Comment by dragonwriter

12 hours ago

> One drawback I see is that property-based tests inevitably need to be much more complex than example-based ones.

I don’t think that’s true, I just think the complexity is more explicit (in code) rather than implicit (in the process of coming up with examples). Example-based testing usually involves defining conditions and properties to be tested, then involves constructing sets of examples to test them and which attempt to anticipated edge cases from the description of the requirements (black box) or from knowledge of how the code is implemented (white box).

Property based testing involves defining the conditiosn and properties, writing code that generates the conditions and for each property writing a bit of code that can refute it by passing if and only if it is true of the subject under test for a particular set of inputs.

With a library like Hypothesis which both has good generators for basic types and good abstractions for combining and adapting generators, the latter seems to be less complex overall, as well as moving the complexity into a form where it is explicit and easy to maintain/adapt, whereas adapting example-based tests to requirements changes involves either throwing out examples and starting over or revalidating and updating examples individually.

> Property based testing involves defining the conditiosn and properties, writing code that generates the conditions and for each property writing a bit of code that can refute it by passing if and only if it is true of the subject under test for a particular set of inputs.

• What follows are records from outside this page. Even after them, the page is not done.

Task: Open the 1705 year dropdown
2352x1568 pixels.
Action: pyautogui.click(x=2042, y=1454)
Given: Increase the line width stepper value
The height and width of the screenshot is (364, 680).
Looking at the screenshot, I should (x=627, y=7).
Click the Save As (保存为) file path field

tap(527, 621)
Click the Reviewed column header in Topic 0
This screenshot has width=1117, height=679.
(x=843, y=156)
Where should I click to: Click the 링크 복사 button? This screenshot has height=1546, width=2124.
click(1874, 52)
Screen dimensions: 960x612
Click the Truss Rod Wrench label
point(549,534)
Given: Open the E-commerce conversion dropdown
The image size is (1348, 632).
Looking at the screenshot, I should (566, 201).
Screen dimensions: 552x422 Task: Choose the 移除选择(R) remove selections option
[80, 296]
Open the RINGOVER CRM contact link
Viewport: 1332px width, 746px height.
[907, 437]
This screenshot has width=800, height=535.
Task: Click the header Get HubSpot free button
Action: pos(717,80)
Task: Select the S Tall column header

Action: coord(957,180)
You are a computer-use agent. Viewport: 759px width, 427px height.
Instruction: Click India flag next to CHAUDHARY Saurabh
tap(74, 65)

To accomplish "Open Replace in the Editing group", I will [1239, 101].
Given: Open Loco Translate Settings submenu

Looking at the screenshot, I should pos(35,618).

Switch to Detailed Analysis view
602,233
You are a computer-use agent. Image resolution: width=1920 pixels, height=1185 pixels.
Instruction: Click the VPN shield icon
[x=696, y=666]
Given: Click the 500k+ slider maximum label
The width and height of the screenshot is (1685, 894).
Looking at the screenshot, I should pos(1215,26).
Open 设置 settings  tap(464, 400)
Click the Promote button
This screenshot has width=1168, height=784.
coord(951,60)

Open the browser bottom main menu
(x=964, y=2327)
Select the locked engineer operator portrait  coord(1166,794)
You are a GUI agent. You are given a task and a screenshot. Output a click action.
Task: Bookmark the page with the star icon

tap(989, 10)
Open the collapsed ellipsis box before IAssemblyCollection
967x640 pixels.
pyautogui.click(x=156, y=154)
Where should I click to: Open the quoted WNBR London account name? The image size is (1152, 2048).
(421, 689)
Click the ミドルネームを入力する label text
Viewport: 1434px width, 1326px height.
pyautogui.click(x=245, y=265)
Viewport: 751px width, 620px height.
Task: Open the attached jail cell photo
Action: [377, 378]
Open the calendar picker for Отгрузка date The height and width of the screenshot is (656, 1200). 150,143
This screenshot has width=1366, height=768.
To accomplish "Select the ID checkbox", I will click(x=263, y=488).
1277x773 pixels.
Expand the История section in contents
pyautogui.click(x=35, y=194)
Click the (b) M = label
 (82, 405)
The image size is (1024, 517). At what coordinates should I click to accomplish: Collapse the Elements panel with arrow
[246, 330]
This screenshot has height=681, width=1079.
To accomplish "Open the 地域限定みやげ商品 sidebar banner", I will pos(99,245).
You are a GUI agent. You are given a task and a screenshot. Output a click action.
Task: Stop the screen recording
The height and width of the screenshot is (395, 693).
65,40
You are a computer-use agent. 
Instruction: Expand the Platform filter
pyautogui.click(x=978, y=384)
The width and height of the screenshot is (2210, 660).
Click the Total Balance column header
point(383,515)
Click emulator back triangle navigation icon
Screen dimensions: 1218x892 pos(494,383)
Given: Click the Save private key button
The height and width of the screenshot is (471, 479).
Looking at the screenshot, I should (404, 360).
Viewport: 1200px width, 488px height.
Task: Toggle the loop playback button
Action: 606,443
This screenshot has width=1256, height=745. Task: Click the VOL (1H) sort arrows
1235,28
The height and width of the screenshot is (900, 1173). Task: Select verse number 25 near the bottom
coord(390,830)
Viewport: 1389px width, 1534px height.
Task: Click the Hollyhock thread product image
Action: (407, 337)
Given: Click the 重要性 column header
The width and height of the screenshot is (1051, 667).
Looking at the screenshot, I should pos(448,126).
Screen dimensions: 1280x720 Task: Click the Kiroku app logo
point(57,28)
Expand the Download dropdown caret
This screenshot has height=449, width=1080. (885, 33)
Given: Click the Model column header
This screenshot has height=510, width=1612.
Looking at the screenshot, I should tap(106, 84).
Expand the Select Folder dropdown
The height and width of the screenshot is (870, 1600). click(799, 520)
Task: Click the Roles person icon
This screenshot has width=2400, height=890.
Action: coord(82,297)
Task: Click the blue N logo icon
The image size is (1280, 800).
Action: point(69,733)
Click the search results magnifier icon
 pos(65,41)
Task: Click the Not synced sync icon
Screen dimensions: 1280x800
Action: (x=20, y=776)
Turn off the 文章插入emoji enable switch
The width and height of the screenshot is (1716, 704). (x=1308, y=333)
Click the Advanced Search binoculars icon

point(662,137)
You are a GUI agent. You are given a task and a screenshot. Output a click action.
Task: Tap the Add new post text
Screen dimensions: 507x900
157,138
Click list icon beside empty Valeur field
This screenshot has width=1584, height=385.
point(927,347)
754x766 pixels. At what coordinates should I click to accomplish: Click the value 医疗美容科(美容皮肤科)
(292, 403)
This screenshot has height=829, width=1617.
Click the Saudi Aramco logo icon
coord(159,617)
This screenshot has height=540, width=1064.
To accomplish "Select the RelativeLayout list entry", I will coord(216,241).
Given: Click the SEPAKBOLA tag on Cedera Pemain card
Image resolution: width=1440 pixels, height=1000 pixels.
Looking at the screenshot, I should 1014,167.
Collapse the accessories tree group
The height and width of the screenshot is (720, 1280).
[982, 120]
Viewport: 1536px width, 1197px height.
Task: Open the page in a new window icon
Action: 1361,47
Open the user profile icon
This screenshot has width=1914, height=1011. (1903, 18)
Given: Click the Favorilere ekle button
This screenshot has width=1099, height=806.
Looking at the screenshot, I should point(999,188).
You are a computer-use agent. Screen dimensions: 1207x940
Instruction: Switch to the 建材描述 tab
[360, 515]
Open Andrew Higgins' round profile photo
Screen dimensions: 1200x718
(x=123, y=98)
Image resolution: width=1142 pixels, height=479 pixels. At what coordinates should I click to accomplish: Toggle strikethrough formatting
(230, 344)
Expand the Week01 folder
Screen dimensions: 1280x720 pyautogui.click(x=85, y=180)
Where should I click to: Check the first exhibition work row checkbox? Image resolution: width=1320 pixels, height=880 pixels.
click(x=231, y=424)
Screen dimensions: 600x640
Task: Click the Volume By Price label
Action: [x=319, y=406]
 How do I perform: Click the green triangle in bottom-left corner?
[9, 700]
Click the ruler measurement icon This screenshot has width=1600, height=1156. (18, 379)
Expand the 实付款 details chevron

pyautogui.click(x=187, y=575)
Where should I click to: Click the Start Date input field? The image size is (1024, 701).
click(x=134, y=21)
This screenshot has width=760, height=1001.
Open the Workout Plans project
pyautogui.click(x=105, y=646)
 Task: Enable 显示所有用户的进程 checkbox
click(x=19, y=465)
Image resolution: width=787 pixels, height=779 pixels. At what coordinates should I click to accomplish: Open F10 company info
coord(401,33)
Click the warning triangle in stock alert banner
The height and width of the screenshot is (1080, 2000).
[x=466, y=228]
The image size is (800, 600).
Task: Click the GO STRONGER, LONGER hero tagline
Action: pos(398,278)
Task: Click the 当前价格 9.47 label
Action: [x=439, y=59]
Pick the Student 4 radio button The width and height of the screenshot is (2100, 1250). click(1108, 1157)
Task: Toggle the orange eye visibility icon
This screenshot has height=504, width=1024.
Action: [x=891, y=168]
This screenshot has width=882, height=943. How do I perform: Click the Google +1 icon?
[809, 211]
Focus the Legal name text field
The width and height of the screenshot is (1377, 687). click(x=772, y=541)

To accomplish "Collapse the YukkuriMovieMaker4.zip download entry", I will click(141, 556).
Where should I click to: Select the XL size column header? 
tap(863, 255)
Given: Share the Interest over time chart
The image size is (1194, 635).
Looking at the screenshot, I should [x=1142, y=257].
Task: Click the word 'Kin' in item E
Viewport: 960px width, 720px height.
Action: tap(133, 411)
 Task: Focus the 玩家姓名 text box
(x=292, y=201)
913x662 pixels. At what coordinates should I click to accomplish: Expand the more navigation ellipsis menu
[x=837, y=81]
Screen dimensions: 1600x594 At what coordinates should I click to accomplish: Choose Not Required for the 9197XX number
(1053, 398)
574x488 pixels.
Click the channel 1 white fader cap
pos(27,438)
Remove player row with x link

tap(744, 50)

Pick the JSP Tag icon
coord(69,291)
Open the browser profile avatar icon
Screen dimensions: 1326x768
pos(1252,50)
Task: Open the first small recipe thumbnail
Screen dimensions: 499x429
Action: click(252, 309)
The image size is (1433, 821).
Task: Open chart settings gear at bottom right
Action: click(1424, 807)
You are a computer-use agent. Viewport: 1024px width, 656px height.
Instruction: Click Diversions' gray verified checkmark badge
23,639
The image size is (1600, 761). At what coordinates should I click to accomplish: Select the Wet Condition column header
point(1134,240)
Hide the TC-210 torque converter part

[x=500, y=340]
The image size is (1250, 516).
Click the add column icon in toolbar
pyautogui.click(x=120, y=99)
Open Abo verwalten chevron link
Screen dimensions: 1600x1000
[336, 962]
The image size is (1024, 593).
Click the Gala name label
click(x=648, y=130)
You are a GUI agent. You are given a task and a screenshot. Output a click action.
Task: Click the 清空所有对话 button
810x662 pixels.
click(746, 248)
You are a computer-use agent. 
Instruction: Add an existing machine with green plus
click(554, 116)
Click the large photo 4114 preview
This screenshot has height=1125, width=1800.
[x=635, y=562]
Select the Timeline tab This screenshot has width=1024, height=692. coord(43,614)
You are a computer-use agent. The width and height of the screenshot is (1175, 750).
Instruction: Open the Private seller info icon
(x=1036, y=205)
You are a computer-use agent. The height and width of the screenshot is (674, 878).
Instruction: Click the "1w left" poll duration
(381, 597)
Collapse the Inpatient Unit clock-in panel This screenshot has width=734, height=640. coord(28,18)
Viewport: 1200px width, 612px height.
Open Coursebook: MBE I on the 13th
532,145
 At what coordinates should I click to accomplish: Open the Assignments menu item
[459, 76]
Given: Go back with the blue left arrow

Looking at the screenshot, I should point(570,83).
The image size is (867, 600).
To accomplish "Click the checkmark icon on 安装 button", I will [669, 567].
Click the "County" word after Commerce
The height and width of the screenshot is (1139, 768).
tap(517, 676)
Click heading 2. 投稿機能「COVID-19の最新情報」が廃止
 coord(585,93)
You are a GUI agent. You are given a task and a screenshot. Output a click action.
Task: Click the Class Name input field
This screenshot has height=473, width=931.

You're downplaying the amount of code required to properly setup a property-based test. In the linked article, the author implemented a state machine to accurately model the SUT. While this is not the most complex of systems, it is far from trivial, and certainly not a "bit of code". In my many years of example-based unit/integration/E2E testing, I've never had to implement something like that. The author admits that the team was reluctant to adopt PBT partly because of the amount of code.

This isn't to say that example-based tests are simple. There can be a lot of setup, mocking, stubbing, and helper code to support the test, but this is usually a smell that something is not right. Whereas with PBT it seems inevitable in some situations.

But then again, I can see how such tests can be invaluable, very difficult and likely more complex to implement otherwise. So, as with many things, it's a tradeoff. I think PBT doesn't replace EBT, nor vice-versa, but they complement eachother.